%%

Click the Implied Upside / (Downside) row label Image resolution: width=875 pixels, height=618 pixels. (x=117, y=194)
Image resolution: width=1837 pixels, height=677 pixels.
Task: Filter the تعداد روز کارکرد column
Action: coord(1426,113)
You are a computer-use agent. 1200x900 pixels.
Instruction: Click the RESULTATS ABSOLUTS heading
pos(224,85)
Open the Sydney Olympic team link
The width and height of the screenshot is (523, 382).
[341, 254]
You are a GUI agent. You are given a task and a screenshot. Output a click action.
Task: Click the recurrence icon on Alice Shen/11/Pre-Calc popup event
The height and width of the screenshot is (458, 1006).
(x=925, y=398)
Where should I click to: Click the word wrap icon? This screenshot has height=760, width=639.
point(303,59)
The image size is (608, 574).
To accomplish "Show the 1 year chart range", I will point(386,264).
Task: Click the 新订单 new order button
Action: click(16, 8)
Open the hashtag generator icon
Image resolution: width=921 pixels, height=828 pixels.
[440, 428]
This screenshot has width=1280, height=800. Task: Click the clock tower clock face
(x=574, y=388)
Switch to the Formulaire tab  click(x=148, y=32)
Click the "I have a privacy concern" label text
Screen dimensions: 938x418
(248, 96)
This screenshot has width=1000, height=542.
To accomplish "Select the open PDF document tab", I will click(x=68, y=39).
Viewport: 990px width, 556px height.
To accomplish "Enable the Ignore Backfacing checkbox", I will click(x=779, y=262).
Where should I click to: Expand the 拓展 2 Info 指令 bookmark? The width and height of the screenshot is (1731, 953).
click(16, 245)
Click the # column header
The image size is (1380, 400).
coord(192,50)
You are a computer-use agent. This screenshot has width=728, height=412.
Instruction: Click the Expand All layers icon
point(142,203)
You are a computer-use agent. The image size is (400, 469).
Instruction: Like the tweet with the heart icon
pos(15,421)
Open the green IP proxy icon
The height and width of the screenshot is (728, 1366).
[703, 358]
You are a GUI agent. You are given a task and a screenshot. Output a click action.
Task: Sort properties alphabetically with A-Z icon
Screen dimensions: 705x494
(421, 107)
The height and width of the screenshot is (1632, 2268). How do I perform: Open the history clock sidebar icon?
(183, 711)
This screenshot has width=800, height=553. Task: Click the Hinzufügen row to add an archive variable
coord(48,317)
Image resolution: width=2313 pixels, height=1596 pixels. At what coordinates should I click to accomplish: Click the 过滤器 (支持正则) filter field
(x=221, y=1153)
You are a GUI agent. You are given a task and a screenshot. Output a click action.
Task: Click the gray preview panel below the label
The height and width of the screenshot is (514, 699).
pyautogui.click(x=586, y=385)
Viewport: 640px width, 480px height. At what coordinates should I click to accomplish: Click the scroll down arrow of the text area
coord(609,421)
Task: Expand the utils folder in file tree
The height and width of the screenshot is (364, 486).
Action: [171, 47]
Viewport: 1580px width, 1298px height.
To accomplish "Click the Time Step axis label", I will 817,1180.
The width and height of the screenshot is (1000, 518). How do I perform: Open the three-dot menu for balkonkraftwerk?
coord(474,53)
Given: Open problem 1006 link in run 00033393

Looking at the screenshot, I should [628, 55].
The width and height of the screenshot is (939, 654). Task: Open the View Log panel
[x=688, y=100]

%%

### Direction
Rewrite every one of the rows above with "Viewport" swapped for "Display", keeping everything else unchanged.

### Solved problem
Click the Implied Upside / (Downside) row label Image resolution: width=875 pixels, height=618 pixels. (x=117, y=194)
Image resolution: width=1837 pixels, height=677 pixels.
Task: Filter the تعداد روز کارکرد column
Action: coord(1426,113)
You are a computer-use agent. 1200x900 pixels.
Instruction: Click the RESULTATS ABSOLUTS heading
pos(224,85)
Open the Sydney Olympic team link
The width and height of the screenshot is (523, 382).
[341, 254]
You are a GUI agent. You are given a task and a screenshot. Output a click action.
Task: Click the recurrence icon on Alice Shen/11/Pre-Calc popup event
The height and width of the screenshot is (458, 1006).
(x=925, y=398)
Where should I click to: Click the word wrap icon? This screenshot has height=760, width=639.
point(303,59)
The image size is (608, 574).
To accomplish "Show the 1 year chart range", I will point(386,264).
Task: Click the 新订单 new order button
Action: click(16, 8)
Open the hashtag generator icon
Image resolution: width=921 pixels, height=828 pixels.
[440, 428]
This screenshot has width=1280, height=800. Task: Click the clock tower clock face
(x=574, y=388)
Switch to the Formulaire tab  click(x=148, y=32)
Click the "I have a privacy concern" label text
Screen dimensions: 938x418
(248, 96)
This screenshot has width=1000, height=542.
To accomplish "Select the open PDF document tab", I will click(x=68, y=39).
Display: 990px width, 556px height.
To accomplish "Enable the Ignore Backfacing checkbox", I will click(x=779, y=262).
Where should I click to: Expand the 拓展 2 Info 指令 bookmark? The width and height of the screenshot is (1731, 953).
click(16, 245)
Click the # column header
The image size is (1380, 400).
coord(192,50)
You are a computer-use agent. This screenshot has width=728, height=412.
Instruction: Click the Expand All layers icon
point(142,203)
You are a computer-use agent. The image size is (400, 469).
Instruction: Like the tweet with the heart icon
pos(15,421)
Open the green IP proxy icon
The height and width of the screenshot is (728, 1366).
[703, 358]
You are a GUI agent. You are given a task and a screenshot. Output a click action.
Task: Sort properties alphabetically with A-Z icon
Screen dimensions: 705x494
(421, 107)
The height and width of the screenshot is (1632, 2268). How do I perform: Open the history clock sidebar icon?
(183, 711)
This screenshot has width=800, height=553. Task: Click the Hinzufügen row to add an archive variable
coord(48,317)
Image resolution: width=2313 pixels, height=1596 pixels. At what coordinates should I click to accomplish: Click the 过滤器 (支持正则) filter field
(x=221, y=1153)
You are a GUI agent. You are given a task and a screenshot. Output a click action.
Task: Click the gray preview panel below the label
The height and width of the screenshot is (514, 699).
pyautogui.click(x=586, y=385)
Display: 640px width, 480px height. At what coordinates should I click to accomplish: Click the scroll down arrow of the text area
coord(609,421)
Task: Expand the utils folder in file tree
The height and width of the screenshot is (364, 486).
Action: [171, 47]
Display: 1580px width, 1298px height.
To accomplish "Click the Time Step axis label", I will 817,1180.
The width and height of the screenshot is (1000, 518). How do I perform: Open the three-dot menu for balkonkraftwerk?
coord(474,53)
Given: Open problem 1006 link in run 00033393

Looking at the screenshot, I should [628, 55].
The width and height of the screenshot is (939, 654). Task: Open the View Log panel
[x=688, y=100]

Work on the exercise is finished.